A book about gender and sexual violence in the borderland written by Bernadine Marie Hernández, an associate professor in the University of New Mexico Department of English, has earned three literary awards in the past month.
In her multi-genre book, “Border Bodies: Racialized Sexuality, Sexual Capital, and Violence in the Nineteenth-Century Borderlands,” author Hernández argues that the bodies of women of color were the linchpins of capitalist production in the United States-Mexico borderlands. Through newspapers and periodicals, letters, testimonios, court cases, short stories, and photographs from 1834 to 1912, Hernández spotlights lesser-known stories of women in the Southwest.
Border Bodies was recently selected as the 2024 Book of the Year by both the National Association of Chicana and Chicano Studies and the American Association of Hispanics in Higher Education. The book also earned Honorable Mention in the National Women's Studies Association’s 2023 Gloría Anzaldúa Book Award and has garnered positive reviews in Ms. Magazine, CHOICE, and Axios among other publications.
“I am very grateful, honored and humbled that the book has won three prestigious, national awards,” Hernández said. “I am grateful to the award committees for reading the book with care, reading the book with love, and really thinking about what the book means in the broader contemporary moment.”
Border Bodies begins with the West Mesa Murders in Albuquerque before tracing a historical, sexual history of the borderlands in the years preceding statehood. Hernández chose to begin the book with a contemporary example of sexual violence to illustrate the ways in which women of color, sex and capitalism remain intertwined.
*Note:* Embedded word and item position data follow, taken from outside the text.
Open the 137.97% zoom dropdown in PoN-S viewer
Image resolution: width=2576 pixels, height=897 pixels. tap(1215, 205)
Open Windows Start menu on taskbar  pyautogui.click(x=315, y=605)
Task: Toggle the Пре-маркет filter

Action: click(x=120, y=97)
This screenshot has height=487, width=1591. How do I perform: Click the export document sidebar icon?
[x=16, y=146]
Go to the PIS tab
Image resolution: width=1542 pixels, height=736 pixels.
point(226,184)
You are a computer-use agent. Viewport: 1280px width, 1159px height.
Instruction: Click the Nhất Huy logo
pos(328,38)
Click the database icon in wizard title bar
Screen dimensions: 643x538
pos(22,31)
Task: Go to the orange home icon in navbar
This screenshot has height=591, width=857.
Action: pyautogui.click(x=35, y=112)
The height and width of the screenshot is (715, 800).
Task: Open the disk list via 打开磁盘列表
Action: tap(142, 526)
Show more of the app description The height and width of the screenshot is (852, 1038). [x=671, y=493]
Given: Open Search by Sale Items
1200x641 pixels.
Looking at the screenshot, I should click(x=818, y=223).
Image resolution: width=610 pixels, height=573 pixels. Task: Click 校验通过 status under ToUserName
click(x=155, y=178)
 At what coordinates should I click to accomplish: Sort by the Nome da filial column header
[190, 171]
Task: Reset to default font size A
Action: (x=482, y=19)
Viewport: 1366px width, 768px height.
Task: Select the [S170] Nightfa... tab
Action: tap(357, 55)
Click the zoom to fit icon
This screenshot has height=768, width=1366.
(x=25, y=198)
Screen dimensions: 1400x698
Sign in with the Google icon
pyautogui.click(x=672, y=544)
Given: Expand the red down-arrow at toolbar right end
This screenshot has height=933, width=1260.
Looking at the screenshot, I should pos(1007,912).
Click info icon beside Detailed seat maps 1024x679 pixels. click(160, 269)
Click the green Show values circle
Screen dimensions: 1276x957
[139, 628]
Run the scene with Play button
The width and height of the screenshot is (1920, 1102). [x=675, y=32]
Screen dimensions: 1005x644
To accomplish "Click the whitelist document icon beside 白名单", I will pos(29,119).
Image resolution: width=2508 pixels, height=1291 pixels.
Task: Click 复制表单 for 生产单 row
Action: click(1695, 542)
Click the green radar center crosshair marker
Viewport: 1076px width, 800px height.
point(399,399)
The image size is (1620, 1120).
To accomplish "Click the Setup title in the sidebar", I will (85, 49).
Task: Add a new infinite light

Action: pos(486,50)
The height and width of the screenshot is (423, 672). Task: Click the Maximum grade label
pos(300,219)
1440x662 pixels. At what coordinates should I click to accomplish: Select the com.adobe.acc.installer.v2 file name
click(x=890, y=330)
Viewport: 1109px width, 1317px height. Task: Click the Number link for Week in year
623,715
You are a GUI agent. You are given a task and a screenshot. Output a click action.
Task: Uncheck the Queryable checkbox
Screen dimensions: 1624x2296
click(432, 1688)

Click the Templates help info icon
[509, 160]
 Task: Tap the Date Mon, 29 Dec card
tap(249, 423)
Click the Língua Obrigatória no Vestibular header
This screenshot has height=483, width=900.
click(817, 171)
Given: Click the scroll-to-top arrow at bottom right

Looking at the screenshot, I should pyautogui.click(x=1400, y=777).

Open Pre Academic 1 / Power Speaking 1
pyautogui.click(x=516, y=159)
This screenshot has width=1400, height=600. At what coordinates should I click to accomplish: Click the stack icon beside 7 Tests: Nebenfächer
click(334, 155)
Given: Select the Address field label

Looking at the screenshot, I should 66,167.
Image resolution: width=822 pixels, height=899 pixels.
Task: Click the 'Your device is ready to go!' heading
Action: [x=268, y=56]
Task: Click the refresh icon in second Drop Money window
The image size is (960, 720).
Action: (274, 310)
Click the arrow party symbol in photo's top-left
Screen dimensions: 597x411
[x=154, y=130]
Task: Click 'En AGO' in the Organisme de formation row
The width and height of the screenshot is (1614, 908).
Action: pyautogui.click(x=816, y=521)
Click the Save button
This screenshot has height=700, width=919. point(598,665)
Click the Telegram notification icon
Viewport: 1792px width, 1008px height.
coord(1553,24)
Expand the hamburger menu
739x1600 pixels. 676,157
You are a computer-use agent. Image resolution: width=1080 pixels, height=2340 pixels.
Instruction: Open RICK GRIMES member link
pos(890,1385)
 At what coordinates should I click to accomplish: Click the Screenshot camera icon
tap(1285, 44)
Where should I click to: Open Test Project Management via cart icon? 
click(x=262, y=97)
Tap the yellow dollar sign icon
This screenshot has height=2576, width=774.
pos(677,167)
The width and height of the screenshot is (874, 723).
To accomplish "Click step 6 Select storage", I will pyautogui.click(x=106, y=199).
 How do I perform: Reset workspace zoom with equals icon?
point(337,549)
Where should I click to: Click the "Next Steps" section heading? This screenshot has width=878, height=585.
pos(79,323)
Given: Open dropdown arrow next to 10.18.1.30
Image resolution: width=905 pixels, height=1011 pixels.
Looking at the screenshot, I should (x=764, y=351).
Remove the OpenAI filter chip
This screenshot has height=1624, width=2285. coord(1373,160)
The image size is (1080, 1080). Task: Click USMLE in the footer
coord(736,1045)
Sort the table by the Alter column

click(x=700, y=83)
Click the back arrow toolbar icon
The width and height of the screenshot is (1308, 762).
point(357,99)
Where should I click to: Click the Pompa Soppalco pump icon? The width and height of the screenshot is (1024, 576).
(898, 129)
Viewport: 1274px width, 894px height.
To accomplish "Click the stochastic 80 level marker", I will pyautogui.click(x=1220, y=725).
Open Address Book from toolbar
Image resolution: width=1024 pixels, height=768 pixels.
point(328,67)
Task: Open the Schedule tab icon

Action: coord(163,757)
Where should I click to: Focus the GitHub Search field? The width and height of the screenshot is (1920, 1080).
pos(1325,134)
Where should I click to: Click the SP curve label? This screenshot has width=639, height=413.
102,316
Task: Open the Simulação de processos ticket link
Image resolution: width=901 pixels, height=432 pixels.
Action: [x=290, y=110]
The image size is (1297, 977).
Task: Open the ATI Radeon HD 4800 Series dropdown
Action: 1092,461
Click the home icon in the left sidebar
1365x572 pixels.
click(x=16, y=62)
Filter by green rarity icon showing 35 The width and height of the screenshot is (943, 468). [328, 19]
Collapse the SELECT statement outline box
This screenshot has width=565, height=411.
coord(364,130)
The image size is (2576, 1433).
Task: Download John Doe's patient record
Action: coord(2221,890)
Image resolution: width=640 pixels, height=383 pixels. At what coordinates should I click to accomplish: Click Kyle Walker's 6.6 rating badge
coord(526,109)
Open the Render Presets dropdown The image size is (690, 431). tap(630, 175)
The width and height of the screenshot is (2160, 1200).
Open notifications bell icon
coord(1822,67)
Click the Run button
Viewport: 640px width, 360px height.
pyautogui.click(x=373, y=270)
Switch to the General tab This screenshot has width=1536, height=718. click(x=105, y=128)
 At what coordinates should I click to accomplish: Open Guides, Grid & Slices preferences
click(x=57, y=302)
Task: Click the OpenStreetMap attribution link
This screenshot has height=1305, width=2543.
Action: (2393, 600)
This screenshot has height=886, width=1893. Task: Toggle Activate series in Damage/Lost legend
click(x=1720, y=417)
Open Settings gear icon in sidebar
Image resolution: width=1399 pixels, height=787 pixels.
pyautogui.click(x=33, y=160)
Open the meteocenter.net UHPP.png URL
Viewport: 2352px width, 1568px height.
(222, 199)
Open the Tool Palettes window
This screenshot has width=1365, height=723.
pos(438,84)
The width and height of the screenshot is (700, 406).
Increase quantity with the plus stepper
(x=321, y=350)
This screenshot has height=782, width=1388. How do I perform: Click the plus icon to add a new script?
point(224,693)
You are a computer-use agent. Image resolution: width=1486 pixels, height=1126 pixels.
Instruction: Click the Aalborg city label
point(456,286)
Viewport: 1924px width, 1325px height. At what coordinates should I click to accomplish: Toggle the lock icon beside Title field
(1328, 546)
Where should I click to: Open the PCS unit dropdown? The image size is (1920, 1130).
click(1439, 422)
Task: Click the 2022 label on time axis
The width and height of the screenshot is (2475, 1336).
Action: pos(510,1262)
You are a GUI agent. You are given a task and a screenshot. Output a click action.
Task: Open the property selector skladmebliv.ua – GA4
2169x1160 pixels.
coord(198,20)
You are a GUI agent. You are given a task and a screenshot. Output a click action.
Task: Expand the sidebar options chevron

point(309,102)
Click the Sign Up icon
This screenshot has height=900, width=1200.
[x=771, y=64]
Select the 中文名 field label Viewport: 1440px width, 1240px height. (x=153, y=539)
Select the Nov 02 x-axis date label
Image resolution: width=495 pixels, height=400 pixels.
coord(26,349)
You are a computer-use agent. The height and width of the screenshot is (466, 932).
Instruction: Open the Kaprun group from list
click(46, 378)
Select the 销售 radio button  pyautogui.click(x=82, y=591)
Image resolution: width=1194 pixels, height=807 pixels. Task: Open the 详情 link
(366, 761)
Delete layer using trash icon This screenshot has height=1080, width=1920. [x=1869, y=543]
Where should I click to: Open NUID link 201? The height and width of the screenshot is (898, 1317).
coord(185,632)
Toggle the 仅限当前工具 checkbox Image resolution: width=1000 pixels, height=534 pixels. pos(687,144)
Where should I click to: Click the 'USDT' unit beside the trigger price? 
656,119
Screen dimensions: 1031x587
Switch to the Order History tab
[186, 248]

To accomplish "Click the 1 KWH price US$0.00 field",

Published in June 2022, the book unexpectedly coincided with the U.S. Supreme Court overturning of Roe v. Wade and was quickly taken up by audiences interested in the autonomy of women of color. After spending years researching and reconstructing the stories of oft-forgotten Mexicana, Nuevomexicana, Californiana, and Tejana women who played pivotal roles in the development of the West, Hernández viewed the SCOTUS decision as another day in a long history of reproductive justice being taken away from women.
“It was really interesting because the book got taken up by a lot of podcasts and news outlets and I don't really do work on abortion studies, but because it was a book about the sexual history of the US-Mexico border, I learned a lot of people wanted to talk about the relationship between the economy, the overturning of Roe v. Wade and the autonomy of women of color on the border,” Hernández said.
Hernández authored the first two chapters of the book for her dissertation and continued the work in the years after through grants and post-doctoral fellowships at Stanford University and University of California-Los Angeles. She visited archives across the country to research the book, including the Bancroft Library archives at University of California- Berkeley and the Nettie Lee Benson Latin American Collection Rare Books and Manuscripts archive at University of Texas-Austin.
The book was published by the University of North Carolina Press and can be purchased as a hardcover, softcover or e-book online.